The origins of the civil war in the south date back to the 1950s. On August 18, 1955, the Equatoria Corps, a military unit composed of southerners, mutinied at Torit. Rather than surrender to Sudanese government authorities, many mutineers disappeared into hiding with their weapons, marking the beginning of the first war in southern Sudan. By the late 1960s, the war had resulted in the deaths of about 500,000 people. Several hundred thousand more southerners hid in the forests or escaped to refugee camps in neighboring countries.

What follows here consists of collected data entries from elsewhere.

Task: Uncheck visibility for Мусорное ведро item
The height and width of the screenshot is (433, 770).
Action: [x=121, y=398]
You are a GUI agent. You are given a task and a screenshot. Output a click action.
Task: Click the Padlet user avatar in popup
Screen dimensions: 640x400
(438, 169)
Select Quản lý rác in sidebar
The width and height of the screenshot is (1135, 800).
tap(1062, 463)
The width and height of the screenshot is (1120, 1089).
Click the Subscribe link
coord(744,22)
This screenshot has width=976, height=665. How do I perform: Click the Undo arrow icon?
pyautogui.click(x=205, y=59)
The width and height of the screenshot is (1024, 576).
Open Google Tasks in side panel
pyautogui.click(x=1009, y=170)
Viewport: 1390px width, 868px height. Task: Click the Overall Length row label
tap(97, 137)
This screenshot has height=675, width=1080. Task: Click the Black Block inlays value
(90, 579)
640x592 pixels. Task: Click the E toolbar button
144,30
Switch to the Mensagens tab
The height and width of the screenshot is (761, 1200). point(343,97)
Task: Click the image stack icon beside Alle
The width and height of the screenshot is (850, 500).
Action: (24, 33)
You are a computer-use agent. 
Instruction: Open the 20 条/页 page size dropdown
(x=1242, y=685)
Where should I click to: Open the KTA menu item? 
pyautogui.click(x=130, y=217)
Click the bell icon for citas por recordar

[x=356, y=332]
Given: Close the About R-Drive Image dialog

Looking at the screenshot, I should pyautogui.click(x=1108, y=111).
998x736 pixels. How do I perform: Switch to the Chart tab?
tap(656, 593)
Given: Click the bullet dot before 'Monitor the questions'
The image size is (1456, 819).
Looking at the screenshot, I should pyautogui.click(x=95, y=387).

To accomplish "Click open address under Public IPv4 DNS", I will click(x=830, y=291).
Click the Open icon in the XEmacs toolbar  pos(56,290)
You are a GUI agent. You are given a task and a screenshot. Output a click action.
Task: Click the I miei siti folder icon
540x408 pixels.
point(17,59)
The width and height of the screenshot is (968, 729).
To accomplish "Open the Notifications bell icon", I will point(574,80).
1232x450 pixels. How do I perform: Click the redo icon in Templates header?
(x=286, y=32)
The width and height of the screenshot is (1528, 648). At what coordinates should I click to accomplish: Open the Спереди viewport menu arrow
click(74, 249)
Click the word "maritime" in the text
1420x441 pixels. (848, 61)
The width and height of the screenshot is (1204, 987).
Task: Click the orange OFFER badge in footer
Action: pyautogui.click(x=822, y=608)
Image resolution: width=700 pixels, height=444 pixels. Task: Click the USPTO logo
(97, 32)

By 1969 the rebels had developed foreign contacts to obtain weapons and supplies. Israel, for example, trained Anya Nya recruits and shipped weapons via Ethiopia and Uganda to the rebels. Anya Nya also purchased arms from Congolese rebels and international arms dealers with monies collected in the south and from among southern Sudanese exile communities in the Middle East, Western Europe, and North America. The rebels also captured arms, equipment, and supplies from government troops.
Militarily, Anya Nya controlled much of the southern countryside while government forces occupied the region’s major towns. The guerrillas operated at will from remote camps. However, rebel units were too small and scattered to be highly effective in any single area. Estimates of Anya Nya personnel strength ranged from 5,000 to 10,000.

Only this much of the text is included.